Journal of Advances in Medicine and Medical Research

Aims: Malaria is a disease caused by protozoan parasites of the genus Plasmodium. One of the malaria mechanisms of adaptation to the host is the digestion of hemoglobin by the trophozoite stage. This mechanism provides the amino acids needed by the parasite and is carried out during the erythrocytics schozogony phase, which results in the formation of in soluble pigment crystals named hemozoin (Hz). Hz is responsible for many of the immune pathological complications of malaria, given that this pigment accumulates in various organs in severe cases of the disease.
Here, we evaluated the humoral response in BALB/c mice against native Plasmodium berghei Hz (PbHz) and synthetic Hz (SHz).
Place and Duration of Study: Laboratory of Immunology of Infection Diseases. Department of Cell Biology, Simón Bolívar University, Caracas, Venezuela. This study was performed between January 2012 and June 2012.
Methodology: We determined the humoral response of SHz and PbHz by an enzyme linked immunosorbent assay (ELISA), using hyper-immune sera from mice experimentally infected with P. berghei or Plasmodium yoelii. In addition, SHz was evaluated as antigen by Western Blot and dot-ELISA.

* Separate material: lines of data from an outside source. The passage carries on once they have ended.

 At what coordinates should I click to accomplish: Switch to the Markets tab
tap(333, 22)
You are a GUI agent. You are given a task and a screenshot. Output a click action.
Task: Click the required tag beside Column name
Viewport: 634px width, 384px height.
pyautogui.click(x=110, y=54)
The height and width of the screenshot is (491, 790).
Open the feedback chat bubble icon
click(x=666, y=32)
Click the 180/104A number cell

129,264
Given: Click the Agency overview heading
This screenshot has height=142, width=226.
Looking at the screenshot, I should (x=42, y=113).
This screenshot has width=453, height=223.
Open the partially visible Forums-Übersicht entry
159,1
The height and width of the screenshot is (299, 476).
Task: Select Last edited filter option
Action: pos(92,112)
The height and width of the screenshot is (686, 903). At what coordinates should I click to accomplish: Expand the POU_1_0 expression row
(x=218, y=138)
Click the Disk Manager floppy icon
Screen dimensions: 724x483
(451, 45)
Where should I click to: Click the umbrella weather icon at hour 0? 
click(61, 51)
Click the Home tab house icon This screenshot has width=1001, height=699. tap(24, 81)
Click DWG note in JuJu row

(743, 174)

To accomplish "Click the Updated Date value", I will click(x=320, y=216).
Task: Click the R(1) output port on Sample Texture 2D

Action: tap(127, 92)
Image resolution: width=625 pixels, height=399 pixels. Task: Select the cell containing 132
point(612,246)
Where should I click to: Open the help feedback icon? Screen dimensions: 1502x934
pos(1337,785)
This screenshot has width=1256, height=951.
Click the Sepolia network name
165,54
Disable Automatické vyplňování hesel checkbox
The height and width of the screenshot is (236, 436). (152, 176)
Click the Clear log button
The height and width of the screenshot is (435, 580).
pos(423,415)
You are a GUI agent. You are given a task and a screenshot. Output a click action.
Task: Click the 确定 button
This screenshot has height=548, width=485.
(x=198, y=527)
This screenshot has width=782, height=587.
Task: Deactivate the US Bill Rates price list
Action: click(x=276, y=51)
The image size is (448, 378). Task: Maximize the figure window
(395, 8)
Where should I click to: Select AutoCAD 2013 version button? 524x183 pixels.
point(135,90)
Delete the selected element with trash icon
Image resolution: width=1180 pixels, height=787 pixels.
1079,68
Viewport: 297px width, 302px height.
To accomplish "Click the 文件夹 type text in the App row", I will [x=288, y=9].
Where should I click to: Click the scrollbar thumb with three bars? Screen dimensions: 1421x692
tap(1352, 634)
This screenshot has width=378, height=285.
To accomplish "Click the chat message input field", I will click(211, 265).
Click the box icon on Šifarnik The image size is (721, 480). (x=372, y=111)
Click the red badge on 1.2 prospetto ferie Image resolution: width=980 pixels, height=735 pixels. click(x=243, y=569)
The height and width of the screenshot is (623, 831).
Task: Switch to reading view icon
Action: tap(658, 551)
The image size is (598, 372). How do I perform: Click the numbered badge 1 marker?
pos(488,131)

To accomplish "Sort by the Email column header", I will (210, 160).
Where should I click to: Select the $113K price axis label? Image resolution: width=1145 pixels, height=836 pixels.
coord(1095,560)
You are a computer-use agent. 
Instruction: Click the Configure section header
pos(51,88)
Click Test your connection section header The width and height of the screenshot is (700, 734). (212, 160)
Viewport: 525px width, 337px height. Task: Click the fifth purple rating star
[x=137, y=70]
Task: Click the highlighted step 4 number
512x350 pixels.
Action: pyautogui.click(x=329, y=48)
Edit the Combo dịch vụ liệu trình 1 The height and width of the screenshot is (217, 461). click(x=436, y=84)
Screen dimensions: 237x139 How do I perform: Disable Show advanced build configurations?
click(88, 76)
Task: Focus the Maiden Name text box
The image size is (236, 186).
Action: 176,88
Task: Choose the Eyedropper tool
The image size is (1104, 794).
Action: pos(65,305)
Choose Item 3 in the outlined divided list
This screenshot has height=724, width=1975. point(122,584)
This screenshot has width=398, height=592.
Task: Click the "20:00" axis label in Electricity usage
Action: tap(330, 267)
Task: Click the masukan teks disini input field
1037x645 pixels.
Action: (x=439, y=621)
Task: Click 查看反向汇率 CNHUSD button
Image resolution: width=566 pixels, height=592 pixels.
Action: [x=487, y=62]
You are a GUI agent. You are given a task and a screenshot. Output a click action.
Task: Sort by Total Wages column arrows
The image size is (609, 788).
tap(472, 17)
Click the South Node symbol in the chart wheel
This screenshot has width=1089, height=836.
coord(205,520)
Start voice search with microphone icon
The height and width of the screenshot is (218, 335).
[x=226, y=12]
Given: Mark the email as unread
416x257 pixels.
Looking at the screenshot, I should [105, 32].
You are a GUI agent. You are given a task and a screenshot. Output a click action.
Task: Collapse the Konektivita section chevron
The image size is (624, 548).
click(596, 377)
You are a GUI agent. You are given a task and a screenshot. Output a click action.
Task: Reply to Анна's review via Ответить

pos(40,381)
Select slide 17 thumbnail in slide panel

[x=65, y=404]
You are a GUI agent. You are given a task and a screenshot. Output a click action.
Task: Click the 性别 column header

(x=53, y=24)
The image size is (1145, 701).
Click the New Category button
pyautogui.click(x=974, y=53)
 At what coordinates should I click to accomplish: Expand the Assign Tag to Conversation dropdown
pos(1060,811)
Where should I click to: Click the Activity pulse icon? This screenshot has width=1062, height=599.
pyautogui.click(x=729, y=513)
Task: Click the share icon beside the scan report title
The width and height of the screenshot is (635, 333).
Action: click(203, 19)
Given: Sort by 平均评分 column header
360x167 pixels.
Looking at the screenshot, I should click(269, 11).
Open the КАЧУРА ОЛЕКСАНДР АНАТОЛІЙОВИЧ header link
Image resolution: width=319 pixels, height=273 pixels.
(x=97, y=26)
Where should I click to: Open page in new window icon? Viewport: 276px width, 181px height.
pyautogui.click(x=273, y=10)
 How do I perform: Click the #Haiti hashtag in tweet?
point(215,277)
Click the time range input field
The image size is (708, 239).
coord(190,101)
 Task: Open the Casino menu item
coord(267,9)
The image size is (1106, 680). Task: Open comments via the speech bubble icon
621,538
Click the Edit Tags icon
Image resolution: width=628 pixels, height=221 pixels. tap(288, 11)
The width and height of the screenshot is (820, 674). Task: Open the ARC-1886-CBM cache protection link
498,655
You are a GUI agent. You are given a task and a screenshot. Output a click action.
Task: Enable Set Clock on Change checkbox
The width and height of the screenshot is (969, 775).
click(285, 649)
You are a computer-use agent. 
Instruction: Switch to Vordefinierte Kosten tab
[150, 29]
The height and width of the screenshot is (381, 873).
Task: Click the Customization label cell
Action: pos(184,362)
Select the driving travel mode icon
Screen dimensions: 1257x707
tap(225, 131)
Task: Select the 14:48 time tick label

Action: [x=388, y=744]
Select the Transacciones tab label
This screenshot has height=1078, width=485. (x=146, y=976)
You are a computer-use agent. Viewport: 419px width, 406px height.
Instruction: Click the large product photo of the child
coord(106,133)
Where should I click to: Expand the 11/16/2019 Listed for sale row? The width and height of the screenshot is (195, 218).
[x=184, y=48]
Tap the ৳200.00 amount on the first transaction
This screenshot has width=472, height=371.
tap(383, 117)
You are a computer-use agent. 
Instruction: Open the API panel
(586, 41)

Results: When SHz was employed as antigen, we showed by indirect ELISA that the sera from mice immunized with SHz generated higher titers than sera obtained from mice infected with either Plasmodium species. Moreover, the sera from human infections also recognized SHz as antigen, but showed a better recognition by dot- ELISA or Western Blot than by indirect ELISA.
Conclusion: In summary, our results indicated that SHz can be used as a rapid and successful diagnostic antigen for natural malaria infections by indirect ELISA, dot-ELISA and Western Blot techniques.